3. 生産工程でのCO2排出量を従来比50%削減(CO2排出量/個)
当製品は、従来よりも小型であることから、より微細な加工・組立が必要とされるため、従来同様の製造工程では電力量が増加するという課題があった。そこで、加工方式を変更し、加工に必要な熱処理の工程を減らすことで、微細加工と高速処理を両立させ、製造工程における生産性を大幅に改善した。

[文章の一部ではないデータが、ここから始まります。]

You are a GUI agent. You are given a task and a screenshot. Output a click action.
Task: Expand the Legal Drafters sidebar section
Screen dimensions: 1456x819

これにより従来のモノづくりとの比較で、生産に伴うCO2排出量を50%削減した(CO2排出量/個)。

製品品番形状
W×D×H(mm)
インダクタンス
[4](*1)
直流抵抗
[5]20℃
定格電流
(*2)
ETQP2MR22PGR4.45 × 4.06 × 2.00.22 uH7.7 mΩ8.3 A
ETQP2M2R2PGR4.45 × 4.06 × 2.02.2 uH54 mΩ3.2 A
(*1):100 kHzにて測定(*2):温度上昇値が40度となる電流値

今後は、インダクタンスレンジの拡充を図り、市場ニーズに対応していく。

[1]パワーインダクタ DC/DCコンバータ回路などに使用される電子部品で、エネルギーの蓄積やノイズを除去するフィルタの役割を持つ。
[2]メタルコンポジット材 メタルコンポジットは金属磁性材(鉄族)をベースとした粉末を樹脂により絶縁した磁性材料。
[3]冗長設計 特に高い信頼度が要求される部分には,そこに故障が発生しても不具合が発生しないように、予備の手段を用意し通常の機能や安全性を維持できるようにする設計。
[4]インダクタンス コイルの性能を表す指標のひとつ。コイルに変化する電流を流すと、その電流変化を妨げる方向に電流を流す電圧が発生する。この発生する電圧の度合いをインダクタンスという。
[5]直流抵抗 巻線(銅線)の抵抗成分。これが低いほど電力の損失が小さくなる。直流抵抗が低いほどロスが減り、電源効率を改善できる。